## [What to do]
Gather each row below that contains the string "location" and copy those rows in full.

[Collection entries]
※
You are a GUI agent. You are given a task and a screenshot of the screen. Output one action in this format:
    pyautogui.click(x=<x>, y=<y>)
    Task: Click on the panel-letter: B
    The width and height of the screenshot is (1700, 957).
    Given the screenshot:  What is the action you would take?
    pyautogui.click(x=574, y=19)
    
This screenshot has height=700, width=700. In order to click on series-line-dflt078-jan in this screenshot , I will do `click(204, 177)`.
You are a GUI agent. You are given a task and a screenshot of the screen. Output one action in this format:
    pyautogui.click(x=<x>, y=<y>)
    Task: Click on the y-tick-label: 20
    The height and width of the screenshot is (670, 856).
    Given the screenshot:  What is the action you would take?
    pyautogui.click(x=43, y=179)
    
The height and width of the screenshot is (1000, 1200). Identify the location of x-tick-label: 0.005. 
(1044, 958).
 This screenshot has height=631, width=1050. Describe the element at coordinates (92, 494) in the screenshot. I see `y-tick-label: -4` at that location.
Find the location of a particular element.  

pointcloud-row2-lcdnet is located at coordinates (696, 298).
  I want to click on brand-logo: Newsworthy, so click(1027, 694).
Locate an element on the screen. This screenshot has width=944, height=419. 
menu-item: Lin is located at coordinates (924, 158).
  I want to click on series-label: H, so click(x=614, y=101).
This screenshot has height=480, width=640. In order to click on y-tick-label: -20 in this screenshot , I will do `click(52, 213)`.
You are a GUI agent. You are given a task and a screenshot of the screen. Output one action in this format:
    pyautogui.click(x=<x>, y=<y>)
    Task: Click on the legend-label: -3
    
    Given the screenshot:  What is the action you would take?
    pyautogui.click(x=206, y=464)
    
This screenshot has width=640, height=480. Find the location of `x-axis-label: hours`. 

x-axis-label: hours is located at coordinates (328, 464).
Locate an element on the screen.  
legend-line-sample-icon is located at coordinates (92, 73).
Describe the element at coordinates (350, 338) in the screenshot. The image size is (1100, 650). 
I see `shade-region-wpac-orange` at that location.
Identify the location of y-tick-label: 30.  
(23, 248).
※
## [Exercise response]
The height and width of the screenshot is (1000, 1200). Identify the location of x-tick-label: 0.005. 
 This screenshot has height=631, width=1050. Describe the element at coordinates (92, 494) in the screenshot. I see `y-tick-label: -4` at that location.
Find the location of a particular element.  
This screenshot has width=640, height=480. Find the location of `x-axis-label: hours`. 
I see `shade-region-wpac-orange` at that location.
Identify the location of y-tick-label: 30.  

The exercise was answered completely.